- Born: May 6, 1944 Wilmette, Illinois, US
- Died: September 24, 2015 (aged 71) Portland, Oregon, US
- Other names: Chuck Forsberg
- Education: M.S., Electrical engineering (1968)
- Alma mater: University of Wisconsin
- Years active: 1968–?
- Notable work: YMODEM, ZMODEM
- Engineering career
- Discipline: Computer engineering
- Employer(s): Tektronix
- Projects: Tektronix 4010
- Awards: Dvorak Award for Excellence in Telecommunications

= Chuck Forsberg =

American computer programmer

Charles Alton "Chuck" Forsberg (May 6, 1944 – September 24, 2015) developed two data transmission protocols popular in the 1990s, for uploading and downloading files from dial-up bulletin board systems. He received a Dvorak Award for Excellence in Telecommunications in 1992 for developing ZMODEM. He was also the project engineer on the Tektronix 4010-series graphics terminals.

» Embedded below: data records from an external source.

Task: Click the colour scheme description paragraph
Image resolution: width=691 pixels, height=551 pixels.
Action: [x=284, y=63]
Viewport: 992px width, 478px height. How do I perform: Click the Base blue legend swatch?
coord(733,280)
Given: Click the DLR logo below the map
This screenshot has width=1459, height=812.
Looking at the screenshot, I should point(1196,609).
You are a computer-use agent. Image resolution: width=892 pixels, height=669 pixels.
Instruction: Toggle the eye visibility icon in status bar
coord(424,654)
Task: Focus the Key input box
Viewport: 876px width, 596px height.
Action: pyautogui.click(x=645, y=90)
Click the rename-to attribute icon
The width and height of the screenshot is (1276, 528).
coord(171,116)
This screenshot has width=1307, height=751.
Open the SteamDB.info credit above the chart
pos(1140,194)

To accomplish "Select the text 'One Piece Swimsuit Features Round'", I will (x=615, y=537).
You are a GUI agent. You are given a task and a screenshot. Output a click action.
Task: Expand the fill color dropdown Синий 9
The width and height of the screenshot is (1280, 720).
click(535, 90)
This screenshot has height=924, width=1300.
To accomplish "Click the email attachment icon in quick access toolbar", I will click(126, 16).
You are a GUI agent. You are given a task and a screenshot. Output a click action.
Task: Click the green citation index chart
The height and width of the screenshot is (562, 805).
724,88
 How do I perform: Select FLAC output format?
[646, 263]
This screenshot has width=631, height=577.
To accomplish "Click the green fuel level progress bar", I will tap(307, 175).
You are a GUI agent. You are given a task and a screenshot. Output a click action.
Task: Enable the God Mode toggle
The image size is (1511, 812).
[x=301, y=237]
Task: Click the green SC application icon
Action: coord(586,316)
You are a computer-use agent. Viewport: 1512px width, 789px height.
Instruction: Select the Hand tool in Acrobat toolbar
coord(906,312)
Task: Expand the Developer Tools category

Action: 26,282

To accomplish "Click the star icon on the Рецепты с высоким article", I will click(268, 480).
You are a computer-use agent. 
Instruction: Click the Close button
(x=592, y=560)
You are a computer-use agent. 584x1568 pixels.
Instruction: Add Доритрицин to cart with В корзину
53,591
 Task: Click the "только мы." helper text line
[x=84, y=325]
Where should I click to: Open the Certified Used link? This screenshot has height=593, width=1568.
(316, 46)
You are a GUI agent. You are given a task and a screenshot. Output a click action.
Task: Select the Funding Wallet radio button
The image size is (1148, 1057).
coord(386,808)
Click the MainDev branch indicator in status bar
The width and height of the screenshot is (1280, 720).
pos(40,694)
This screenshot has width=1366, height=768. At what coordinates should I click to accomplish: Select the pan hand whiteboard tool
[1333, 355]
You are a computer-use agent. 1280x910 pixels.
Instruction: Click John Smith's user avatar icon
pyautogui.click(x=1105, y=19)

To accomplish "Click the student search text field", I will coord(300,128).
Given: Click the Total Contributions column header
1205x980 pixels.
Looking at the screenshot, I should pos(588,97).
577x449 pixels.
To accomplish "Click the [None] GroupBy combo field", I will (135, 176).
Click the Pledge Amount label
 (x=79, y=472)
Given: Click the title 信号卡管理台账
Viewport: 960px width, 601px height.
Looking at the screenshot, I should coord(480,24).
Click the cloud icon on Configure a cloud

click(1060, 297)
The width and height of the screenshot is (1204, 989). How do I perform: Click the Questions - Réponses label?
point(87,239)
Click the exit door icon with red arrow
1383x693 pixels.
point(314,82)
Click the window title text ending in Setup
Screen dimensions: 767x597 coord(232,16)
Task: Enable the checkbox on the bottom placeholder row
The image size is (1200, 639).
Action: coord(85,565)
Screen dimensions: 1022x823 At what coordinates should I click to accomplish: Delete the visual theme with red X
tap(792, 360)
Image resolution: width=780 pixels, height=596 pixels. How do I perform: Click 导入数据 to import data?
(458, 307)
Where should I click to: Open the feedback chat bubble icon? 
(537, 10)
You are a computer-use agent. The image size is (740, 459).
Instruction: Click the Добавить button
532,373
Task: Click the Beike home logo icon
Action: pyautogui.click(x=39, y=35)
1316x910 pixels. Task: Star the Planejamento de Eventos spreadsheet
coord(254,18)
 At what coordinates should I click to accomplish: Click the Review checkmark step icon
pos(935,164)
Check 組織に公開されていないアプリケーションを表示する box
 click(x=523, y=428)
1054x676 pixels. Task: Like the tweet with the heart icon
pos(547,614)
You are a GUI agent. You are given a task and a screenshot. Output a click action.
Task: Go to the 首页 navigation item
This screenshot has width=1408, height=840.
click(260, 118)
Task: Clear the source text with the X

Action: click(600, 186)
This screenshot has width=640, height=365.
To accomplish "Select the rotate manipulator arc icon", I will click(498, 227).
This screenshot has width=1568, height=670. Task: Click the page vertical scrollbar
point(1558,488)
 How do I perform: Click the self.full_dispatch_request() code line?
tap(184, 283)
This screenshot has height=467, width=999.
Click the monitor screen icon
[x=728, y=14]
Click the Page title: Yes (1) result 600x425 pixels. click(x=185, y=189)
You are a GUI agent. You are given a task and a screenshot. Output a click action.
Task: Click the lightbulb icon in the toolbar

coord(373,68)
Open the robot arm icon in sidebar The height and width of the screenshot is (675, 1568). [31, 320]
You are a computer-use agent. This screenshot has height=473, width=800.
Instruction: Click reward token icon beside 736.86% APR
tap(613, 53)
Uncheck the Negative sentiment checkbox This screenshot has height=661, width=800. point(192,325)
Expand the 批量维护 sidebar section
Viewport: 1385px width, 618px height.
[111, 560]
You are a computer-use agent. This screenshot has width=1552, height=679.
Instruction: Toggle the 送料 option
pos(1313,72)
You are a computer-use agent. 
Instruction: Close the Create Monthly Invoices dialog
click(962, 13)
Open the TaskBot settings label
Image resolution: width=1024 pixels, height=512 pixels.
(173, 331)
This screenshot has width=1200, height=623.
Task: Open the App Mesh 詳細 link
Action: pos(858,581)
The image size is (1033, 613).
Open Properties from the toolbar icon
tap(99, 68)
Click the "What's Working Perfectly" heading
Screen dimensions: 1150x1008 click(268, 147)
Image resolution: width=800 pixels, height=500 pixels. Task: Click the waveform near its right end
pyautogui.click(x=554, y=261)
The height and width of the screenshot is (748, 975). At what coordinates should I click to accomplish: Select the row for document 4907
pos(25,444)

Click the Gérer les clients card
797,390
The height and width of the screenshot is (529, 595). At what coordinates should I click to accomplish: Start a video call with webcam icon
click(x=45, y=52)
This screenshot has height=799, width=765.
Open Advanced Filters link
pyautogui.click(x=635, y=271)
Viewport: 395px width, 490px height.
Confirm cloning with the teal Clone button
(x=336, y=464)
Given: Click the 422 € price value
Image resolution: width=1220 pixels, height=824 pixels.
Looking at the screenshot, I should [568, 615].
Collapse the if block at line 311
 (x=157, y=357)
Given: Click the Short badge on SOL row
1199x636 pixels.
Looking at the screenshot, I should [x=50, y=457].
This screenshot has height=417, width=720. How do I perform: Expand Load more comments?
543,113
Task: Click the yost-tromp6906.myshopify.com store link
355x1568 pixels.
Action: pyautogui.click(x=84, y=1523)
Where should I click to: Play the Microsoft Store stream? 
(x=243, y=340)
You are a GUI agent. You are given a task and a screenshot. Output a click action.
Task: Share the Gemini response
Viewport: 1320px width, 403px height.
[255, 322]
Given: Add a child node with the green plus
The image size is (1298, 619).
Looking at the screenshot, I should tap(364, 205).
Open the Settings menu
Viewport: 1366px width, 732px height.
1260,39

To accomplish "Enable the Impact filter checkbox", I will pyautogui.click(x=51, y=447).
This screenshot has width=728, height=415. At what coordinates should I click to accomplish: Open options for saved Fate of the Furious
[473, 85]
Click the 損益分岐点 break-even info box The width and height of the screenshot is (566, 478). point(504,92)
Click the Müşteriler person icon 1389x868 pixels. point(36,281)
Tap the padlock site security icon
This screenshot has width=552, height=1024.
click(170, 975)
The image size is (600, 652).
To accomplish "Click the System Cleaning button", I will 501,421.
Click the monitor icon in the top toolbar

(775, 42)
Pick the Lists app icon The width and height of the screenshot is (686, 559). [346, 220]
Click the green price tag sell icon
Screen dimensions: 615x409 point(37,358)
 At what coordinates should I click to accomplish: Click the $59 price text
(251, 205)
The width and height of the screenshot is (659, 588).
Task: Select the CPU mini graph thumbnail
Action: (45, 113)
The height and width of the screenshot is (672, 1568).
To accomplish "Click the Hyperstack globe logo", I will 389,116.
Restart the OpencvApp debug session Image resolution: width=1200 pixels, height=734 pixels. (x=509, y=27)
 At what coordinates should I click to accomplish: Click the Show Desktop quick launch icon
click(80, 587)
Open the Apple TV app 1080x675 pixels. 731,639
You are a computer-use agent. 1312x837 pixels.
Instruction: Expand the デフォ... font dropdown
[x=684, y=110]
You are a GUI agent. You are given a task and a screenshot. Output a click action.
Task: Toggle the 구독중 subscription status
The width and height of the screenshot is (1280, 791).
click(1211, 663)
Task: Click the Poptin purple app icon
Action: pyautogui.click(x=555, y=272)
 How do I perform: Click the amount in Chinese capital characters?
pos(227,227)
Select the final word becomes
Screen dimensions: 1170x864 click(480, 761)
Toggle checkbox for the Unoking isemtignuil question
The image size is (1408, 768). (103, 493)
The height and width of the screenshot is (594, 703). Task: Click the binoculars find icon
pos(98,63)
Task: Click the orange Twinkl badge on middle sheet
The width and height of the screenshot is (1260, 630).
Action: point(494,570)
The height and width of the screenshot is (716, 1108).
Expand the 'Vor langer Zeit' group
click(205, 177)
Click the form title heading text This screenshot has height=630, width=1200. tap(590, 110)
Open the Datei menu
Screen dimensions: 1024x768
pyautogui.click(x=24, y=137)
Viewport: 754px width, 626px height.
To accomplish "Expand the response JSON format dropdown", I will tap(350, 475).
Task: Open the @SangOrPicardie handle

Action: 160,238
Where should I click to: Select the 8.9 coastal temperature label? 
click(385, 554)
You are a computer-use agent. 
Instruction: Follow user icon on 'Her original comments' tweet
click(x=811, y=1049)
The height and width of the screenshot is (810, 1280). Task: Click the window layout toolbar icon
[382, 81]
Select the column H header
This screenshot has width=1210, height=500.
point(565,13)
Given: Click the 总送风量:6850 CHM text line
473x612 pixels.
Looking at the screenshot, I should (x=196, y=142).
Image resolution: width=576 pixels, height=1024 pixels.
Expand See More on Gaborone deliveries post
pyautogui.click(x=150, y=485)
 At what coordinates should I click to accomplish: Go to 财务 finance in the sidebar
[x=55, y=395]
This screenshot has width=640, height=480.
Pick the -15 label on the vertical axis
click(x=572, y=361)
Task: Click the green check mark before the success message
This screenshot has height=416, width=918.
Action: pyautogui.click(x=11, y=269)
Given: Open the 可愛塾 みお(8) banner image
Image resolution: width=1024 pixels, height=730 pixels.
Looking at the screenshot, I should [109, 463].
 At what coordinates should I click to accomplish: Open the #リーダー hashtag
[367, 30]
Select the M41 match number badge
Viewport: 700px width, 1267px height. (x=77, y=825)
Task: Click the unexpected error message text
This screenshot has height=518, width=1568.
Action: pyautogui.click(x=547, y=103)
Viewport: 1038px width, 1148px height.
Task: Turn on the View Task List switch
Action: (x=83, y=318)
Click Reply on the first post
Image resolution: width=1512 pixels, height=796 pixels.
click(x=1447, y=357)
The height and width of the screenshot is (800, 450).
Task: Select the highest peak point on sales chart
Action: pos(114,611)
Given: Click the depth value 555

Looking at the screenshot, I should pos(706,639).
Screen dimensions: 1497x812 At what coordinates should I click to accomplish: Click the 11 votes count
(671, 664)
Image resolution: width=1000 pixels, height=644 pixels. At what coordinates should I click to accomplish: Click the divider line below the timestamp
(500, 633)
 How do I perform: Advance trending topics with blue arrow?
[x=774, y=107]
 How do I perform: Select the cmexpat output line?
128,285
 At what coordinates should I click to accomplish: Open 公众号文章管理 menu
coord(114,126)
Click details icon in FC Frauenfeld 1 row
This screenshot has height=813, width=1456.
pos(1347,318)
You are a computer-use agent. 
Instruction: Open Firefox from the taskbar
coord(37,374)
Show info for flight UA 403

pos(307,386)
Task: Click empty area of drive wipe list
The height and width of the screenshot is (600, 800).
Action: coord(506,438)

The widely adopted ZMODEM uses a sliding window protocol. Rather than wait for positive acknowledgment after each block is sent, it sends blocks in rapid succession and resends unacknowledged blocks later. By avoiding delays due to latency, the bandwidth usable for transmission more closely approached the bandwidth of the underlying link. ZMODEM could also resume interrupted transfers without retransmitting the already-received blocks. In addition to developing the protocol, Forsberg developed software for sending and receiving files using ZMODEM.

Forsberg then wrote a version, Zmodem G, which was for use over "guaranteed error free" communications lines, such as Ethernet or short serial-to-serial computer connections. This protocol waived the usual retransmission overhead, to send files as fast as possible.

Originally, he wrote a program for Unix called rbsb (receive batch / send batch) which used block 0 to transmit a file's name, and optionally date and time, since Ward Christensen designed XMODEM to start at block 1, leaving block 0 available. Christensen suggested Forsberg call his protocol YMODEM because it was "one better" than Xmodem. Forsberg created the program YAM, which in traditional Unix nomenclature stood for Yet Another Modem after "Modem.asm", the original version of Xmodem released by Christensen in the CP/M User's group in 1977.

Forsberg most recently resided in Portland, Oregon, prior to his death. He ran data transmission software company Omen Technology which he founded in 1984. Omen Technology published software tools such as ZComm (a terminal-based communications program that included the ZMODEM-90 file transfer protocol) and DSZ. He was an amateur radio operator (call sign WA7KGX) and a licensed aircraft pilot.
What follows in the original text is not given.